🤖 AI Summary
This work proposes an action-centric world-action model that addresses the high inference cost and reliance on future video generation quality inherent in existing approaches, where visual and action representations are tightly coupled. By introducing a causal architecture that decouples action prediction from video generation, the model enables policy decisions without depending on rendered video outputs. Furthermore, it incorporates visual dynamics constraints and dual-task supervision signals to enhance action plausibility while allowing video generation to be skipped during inference for accelerated decision-making. Leveraging a pretrained video backbone and large-scale robotic datasets, the method achieves a 9× faster inference speed than Motus and a 7% higher task success rate on real robotic platforms, while also outperforming pi-0.5 by 95% on RoboTwin 2.0.
📝 Abstract
World-Action Models (WAM) initialized from pre-trained video generation backbones have demonstrated remarkable potential for robot policy learning. However, existing approaches face two critical bottlenecks that hinder performance and deployment. First, jointly reasoning over future visual dynamics and corresponding actions incurs substantial inference overhead. Second, joint modeling often entangles visual and motion representations, making motion prediction accuracy heavily dependent on the quality of future video forecasts.
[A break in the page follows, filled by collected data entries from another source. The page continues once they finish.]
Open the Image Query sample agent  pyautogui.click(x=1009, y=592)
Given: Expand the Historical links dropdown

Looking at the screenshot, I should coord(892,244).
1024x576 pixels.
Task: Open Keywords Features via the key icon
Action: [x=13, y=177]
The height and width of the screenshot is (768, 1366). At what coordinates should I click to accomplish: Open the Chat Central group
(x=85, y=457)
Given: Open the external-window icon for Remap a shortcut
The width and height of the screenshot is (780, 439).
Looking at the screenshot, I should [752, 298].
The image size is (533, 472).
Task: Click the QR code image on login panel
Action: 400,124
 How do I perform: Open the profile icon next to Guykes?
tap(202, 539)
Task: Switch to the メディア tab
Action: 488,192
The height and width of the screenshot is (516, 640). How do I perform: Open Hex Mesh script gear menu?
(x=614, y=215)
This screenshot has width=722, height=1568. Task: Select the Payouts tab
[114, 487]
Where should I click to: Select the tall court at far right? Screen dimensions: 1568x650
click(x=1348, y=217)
To address these issues, we introduce GigaWorld-Policy, an action-centered WAM that learns 2D pixel-action dynamics while enabling efficient action decoding, with optional video generation. Specifically, we formulate policy training into two coupled components: the model predicts future action sequences conditioned on the current observation, and simultaneously generates future videos conditioned on the predicted actions and the same observation. The policy is supervised by both action prediction and video generation, providing richer learning signals and encouraging physically plausible actions through visual-dynamics constraints. With a causal design that prevents future-video tokens from influencing action tokens, explicit future-video generation is optional at inference time, allowing faster action prediction during deployment. To support this paradigm, we curate a diverse, large-scale robot dataset to pre-train an action-centered video generation model, which is then adapted as the backbone for robot policy learning. Experimental results on real-world robotic platforms show that GigaWorld-Policy runs 9x faster than the leading WAM baseline, Motus, while improving task success rates by 7%. Moreover, compared with pi-0.5, GigaWorld-Policy improves performance by 95% on RoboTwin 2.0.